### Assignment
Among the entries below, take the line with "Collapse the body" and the line with "Image resolution: width=1478", and output them and every line between them exactly, with nothing else.
+---+
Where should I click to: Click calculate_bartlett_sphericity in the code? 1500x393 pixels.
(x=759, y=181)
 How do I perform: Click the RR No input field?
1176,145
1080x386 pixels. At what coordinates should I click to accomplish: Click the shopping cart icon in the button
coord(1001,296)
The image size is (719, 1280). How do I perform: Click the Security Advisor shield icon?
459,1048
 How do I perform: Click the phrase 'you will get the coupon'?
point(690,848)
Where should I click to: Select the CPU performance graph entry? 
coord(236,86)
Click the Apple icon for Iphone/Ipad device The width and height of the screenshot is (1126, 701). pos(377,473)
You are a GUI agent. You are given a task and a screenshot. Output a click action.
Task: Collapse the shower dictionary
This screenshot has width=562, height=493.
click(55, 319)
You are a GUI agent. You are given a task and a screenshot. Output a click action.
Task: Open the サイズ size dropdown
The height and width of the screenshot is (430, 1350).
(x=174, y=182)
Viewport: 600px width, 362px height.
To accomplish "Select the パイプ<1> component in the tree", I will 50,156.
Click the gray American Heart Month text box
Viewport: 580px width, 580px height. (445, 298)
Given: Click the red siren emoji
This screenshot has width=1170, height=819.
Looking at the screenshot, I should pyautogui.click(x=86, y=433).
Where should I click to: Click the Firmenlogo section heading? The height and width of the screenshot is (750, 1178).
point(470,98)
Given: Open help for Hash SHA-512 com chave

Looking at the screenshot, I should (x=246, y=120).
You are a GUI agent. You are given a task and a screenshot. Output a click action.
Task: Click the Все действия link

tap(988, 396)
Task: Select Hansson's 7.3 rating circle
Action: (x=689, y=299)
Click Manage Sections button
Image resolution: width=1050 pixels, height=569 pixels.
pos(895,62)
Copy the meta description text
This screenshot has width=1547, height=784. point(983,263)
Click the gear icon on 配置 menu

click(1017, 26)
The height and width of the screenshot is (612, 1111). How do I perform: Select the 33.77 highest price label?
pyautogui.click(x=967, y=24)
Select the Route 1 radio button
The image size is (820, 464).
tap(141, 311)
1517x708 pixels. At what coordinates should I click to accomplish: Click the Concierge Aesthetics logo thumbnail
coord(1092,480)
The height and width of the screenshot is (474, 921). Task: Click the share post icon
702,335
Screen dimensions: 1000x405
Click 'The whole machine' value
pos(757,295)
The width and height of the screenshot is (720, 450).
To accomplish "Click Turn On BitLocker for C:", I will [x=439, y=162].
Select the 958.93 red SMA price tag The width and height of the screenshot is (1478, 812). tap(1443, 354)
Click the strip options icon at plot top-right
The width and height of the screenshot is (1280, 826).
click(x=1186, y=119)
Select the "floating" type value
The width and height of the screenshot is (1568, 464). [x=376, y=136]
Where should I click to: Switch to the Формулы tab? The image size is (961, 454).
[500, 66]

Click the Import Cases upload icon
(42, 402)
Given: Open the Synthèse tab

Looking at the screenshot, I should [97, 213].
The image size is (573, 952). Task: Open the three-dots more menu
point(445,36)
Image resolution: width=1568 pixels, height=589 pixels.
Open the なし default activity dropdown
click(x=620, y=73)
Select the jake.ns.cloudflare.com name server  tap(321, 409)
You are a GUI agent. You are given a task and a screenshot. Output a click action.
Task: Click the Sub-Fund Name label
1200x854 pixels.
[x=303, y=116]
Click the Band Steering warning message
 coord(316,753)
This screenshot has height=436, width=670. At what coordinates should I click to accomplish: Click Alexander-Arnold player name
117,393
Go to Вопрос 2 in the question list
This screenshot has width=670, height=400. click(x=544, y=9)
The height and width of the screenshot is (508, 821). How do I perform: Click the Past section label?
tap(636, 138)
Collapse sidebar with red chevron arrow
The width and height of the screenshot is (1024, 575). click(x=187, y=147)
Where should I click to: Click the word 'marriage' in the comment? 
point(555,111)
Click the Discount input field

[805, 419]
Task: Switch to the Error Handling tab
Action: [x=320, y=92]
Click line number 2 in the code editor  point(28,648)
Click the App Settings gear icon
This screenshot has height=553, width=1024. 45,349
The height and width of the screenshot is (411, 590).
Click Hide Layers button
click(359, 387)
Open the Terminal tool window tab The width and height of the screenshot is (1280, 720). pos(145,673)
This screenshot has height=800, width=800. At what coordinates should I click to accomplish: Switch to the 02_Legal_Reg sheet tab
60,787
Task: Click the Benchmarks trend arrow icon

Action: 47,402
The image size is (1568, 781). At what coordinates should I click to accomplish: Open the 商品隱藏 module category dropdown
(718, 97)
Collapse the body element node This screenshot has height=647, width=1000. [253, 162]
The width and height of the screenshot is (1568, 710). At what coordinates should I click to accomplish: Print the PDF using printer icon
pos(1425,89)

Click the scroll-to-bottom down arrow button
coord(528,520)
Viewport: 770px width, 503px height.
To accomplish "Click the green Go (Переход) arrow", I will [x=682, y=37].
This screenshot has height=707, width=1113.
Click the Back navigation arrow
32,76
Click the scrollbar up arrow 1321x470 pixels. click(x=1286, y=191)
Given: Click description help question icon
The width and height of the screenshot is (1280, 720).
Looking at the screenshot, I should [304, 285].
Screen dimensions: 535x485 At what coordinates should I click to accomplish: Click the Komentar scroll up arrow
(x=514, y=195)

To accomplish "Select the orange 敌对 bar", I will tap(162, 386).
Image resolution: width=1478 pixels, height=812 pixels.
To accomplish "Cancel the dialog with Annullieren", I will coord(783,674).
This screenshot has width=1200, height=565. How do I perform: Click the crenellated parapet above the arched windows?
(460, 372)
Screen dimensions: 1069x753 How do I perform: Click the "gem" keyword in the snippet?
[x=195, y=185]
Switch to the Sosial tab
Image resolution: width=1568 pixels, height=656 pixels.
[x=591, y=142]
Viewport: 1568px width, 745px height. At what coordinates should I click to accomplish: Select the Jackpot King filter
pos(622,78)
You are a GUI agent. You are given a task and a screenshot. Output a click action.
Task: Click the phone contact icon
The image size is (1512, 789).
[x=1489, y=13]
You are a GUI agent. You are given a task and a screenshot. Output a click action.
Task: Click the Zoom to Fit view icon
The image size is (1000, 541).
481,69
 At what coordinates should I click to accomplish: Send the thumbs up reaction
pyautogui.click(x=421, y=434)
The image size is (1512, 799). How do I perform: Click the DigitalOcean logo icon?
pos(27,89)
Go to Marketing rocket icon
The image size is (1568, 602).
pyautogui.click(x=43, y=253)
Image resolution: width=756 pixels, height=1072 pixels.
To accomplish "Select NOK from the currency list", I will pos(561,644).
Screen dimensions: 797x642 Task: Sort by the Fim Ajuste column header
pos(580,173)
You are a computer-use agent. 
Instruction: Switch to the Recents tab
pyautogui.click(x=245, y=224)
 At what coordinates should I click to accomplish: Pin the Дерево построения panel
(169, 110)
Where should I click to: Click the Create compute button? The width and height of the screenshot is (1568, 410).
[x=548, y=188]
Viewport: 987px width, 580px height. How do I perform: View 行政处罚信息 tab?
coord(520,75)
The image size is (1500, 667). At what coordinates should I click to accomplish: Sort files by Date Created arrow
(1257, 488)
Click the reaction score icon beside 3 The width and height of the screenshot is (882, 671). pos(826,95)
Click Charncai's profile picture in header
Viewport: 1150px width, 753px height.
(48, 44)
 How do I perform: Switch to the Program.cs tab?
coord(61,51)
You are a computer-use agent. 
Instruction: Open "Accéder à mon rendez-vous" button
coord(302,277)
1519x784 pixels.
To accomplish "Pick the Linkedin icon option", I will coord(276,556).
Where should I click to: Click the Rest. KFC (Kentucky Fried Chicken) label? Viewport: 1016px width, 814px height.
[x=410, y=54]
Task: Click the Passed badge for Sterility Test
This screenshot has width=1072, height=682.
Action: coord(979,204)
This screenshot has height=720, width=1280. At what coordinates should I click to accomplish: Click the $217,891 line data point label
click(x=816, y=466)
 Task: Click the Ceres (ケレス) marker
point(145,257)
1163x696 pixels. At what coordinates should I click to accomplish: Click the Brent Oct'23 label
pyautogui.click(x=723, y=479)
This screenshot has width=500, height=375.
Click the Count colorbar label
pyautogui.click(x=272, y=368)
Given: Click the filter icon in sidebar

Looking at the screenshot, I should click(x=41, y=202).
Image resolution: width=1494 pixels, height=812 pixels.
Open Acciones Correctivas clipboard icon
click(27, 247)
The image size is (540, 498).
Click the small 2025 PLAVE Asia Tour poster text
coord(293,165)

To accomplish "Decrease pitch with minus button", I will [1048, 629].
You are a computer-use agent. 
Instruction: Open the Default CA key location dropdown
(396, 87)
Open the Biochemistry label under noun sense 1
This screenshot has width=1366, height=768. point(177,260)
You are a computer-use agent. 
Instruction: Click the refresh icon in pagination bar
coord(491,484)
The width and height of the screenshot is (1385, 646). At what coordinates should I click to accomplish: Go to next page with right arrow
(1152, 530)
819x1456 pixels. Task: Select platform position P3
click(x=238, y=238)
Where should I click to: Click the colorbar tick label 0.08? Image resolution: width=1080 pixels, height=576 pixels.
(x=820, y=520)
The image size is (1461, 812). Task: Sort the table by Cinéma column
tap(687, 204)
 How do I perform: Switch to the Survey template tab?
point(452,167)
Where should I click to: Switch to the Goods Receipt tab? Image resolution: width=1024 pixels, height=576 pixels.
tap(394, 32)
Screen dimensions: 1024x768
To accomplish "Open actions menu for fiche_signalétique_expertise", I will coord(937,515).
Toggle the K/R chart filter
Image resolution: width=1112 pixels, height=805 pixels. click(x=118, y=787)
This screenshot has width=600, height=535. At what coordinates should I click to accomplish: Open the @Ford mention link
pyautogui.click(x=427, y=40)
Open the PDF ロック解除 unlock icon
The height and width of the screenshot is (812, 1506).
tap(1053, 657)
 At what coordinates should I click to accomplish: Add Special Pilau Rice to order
+---+
### Worked solution
Collapse the body element node This screenshot has height=647, width=1000. [253, 162]
The width and height of the screenshot is (1568, 710). At what coordinates should I click to accomplish: Print the PDF using printer icon
pos(1425,89)

Click the scroll-to-bottom down arrow button
coord(528,520)
Viewport: 770px width, 503px height.
To accomplish "Click the green Go (Переход) arrow", I will [x=682, y=37].
This screenshot has height=707, width=1113.
Click the Back navigation arrow
32,76
Click the scrollbar up arrow 1321x470 pixels. click(x=1286, y=191)
Given: Click description help question icon
The width and height of the screenshot is (1280, 720).
Looking at the screenshot, I should [304, 285].
Screen dimensions: 535x485 At what coordinates should I click to accomplish: Click the Komentar scroll up arrow
(x=514, y=195)

To accomplish "Select the orange 敌对 bar", I will tap(162, 386).
Image resolution: width=1478 pixels, height=812 pixels.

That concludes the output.